* Item-finding records:
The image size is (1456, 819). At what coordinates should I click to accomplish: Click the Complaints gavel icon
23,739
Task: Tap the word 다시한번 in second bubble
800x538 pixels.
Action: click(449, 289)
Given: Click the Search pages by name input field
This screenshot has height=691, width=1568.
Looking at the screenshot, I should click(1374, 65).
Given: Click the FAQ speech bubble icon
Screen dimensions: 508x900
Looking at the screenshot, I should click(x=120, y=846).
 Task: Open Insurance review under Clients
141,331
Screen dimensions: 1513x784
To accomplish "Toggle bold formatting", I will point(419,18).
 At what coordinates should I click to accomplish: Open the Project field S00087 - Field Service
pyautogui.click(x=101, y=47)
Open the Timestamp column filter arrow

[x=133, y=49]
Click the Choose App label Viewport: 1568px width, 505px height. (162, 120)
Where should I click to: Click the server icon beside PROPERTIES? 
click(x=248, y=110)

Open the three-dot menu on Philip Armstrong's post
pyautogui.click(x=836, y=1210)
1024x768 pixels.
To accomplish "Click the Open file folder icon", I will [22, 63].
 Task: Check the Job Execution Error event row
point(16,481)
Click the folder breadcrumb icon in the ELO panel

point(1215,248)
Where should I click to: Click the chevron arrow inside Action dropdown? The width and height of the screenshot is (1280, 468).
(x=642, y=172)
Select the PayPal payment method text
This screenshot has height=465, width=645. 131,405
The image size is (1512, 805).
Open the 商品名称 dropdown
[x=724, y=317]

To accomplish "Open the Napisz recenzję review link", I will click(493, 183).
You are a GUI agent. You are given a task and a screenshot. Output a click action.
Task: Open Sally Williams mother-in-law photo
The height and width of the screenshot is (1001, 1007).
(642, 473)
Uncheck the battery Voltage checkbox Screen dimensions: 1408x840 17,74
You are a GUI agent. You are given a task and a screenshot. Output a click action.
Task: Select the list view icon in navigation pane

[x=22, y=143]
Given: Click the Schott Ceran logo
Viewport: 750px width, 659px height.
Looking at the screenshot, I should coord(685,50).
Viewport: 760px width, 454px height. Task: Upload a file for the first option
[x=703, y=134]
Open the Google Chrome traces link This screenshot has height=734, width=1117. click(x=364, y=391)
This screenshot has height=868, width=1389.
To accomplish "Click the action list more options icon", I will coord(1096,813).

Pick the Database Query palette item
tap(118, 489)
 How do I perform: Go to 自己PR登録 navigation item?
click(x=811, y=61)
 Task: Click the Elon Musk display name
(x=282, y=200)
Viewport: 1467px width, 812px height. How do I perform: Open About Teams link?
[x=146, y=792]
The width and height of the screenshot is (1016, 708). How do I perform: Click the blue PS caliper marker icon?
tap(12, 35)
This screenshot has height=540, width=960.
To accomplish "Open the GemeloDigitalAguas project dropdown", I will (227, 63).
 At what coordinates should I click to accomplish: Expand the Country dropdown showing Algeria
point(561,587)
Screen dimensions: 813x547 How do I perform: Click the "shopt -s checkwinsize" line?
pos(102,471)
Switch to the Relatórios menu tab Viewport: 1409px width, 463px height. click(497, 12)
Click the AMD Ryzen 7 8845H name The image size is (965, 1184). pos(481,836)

* What the exercise asks: Rewrite the lines from the line with "Viewport: 760px width, 454px" to the line with "Open the Google", changing "first option" to "second option" and keeping everything else the same.

* The solution:
Viewport: 760px width, 454px height. Task: Upload a file for the second option
[x=703, y=134]
Open the Google Chrome traces link This screenshot has height=734, width=1117. click(x=364, y=391)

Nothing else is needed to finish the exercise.